No idea how to even begin for this one. never had to change anything with a cube in it to be a vector valued function or set of parametric equations before.
at any point on the curve the vector
v = <x,y> = <t^3+1,t^2>
for values of t.
Afraid that doesn't work Steve, since, solving x=t^3+1 for t gives (x-1)^(1/3) = t so for y=t^2 that's sqrt(y)=(x-1)^(1/3)... or how i actually saw it was wrong. graphed both equations. graphs didn't match up.
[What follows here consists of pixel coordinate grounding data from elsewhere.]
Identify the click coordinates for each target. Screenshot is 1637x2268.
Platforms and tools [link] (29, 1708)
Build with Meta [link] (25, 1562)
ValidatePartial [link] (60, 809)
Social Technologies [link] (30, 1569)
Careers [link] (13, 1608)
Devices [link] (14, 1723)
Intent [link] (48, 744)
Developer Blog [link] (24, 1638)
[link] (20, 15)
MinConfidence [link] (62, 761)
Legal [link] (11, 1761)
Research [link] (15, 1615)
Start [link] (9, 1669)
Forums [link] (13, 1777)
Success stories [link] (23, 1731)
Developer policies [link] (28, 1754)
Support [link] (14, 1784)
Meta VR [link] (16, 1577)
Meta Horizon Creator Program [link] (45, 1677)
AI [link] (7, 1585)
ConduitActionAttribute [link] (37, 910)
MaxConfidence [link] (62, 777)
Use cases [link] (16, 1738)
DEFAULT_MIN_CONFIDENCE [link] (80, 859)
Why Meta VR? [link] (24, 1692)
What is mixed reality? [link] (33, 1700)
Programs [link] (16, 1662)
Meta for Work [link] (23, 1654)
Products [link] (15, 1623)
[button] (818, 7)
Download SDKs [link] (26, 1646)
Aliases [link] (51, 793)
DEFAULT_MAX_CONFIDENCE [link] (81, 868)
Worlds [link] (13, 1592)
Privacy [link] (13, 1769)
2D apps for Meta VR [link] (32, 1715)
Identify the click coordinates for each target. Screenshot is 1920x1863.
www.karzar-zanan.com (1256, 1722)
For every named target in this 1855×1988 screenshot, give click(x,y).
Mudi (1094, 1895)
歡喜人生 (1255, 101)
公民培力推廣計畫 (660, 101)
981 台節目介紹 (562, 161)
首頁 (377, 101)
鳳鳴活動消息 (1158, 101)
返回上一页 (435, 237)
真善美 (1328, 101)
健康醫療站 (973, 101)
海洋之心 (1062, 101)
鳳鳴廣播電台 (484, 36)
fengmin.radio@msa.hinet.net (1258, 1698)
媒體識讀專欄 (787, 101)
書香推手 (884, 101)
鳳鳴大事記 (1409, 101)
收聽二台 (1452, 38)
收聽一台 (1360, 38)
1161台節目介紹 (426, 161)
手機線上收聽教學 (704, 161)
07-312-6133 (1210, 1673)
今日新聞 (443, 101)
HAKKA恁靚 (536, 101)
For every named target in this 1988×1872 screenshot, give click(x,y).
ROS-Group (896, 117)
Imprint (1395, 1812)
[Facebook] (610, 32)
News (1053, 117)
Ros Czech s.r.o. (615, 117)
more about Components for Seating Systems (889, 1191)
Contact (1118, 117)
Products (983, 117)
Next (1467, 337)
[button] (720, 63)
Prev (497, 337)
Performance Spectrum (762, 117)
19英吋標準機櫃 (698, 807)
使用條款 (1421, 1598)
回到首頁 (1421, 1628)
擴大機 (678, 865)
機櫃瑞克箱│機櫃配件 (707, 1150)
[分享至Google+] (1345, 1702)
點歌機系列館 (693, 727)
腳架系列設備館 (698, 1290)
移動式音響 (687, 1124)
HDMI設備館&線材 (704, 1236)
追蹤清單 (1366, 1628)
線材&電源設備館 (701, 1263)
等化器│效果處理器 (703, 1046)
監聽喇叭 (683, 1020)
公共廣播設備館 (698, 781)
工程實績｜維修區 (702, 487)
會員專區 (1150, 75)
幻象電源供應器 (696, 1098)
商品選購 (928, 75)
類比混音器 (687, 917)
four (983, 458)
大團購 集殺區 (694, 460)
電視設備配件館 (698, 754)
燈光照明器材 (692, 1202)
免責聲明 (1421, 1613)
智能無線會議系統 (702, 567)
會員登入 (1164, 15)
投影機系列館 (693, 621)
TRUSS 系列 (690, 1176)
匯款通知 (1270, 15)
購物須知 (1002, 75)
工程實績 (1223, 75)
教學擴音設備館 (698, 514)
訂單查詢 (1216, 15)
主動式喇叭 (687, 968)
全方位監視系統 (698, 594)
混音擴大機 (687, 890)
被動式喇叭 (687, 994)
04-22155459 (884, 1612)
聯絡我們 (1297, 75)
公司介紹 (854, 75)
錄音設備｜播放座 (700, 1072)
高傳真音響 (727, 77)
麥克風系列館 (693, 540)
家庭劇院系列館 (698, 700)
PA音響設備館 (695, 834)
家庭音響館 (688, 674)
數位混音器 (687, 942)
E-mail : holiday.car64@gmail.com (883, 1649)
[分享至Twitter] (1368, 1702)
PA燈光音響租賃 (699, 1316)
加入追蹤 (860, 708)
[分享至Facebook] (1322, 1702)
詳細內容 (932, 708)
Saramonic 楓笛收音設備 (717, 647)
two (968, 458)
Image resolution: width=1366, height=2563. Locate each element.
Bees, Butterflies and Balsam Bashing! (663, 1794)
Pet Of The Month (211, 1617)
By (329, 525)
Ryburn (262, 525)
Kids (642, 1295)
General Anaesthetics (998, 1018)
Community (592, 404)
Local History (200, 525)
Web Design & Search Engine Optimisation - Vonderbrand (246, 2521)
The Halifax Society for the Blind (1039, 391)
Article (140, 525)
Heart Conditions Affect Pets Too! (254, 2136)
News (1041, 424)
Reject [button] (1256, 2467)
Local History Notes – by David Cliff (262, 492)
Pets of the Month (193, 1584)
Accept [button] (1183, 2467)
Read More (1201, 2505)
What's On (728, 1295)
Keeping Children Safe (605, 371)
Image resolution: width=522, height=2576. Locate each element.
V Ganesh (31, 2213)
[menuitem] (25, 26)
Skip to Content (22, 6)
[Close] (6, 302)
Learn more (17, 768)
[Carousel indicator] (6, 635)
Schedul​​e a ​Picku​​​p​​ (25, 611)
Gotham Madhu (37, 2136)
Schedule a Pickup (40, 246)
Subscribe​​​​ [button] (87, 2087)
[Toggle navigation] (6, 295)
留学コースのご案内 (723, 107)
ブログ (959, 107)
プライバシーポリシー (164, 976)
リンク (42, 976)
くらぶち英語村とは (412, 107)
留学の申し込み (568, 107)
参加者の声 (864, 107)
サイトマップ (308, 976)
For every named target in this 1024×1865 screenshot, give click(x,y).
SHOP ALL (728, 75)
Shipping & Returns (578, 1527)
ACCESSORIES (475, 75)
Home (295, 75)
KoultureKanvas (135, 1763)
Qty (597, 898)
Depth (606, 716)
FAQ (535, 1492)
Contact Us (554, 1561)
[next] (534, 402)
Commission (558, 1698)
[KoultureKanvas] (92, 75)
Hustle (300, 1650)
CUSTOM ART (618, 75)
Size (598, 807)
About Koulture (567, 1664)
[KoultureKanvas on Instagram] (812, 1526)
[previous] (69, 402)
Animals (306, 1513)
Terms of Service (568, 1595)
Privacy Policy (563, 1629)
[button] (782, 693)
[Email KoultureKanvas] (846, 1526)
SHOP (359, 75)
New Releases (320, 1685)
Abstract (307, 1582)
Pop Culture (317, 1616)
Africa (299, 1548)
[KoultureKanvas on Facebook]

Wow, just answered my own question. For anyone else that might have trouble with this. let y = t than solve the equation t^2=x^3+1 for x to get x=(t^2-1)^(1/3) and so the vector valued function is V = (t^2-1)^(1/3)i + tj
To represent the plane curve y^2 = x^3 + 1 as a vector-valued function, we can convert it into a set of parametric equations.
1. Start by choosing a parameter, typically denoted as t, to help parameterize the curve.
2. Let's assume that t represents the x-coordinate of a point on the curve. We can write x = t.
3. Substitute the value of x into the equation y^2 = x^3 + 1:
y^2 = (t)^3 + 1
4. Take the square root of both sides to solve for y:
y = ±√(t^3 + 1)
5. Since y can be positive or negative, we can write it as two separate equations:
y = √(t^3 + 1)
y = -√(t^3 + 1)
6. Combine the x and y equations to form a vector-valued function:
r(t) = (t, √(t^3 + 1))
r(t) = (t, -√(t^3 + 1))
Now, for any value of t, the vector r(t) will give you a point on the curve y^2 = x^3 + 1. You can choose different values of t to find corresponding points on the curve.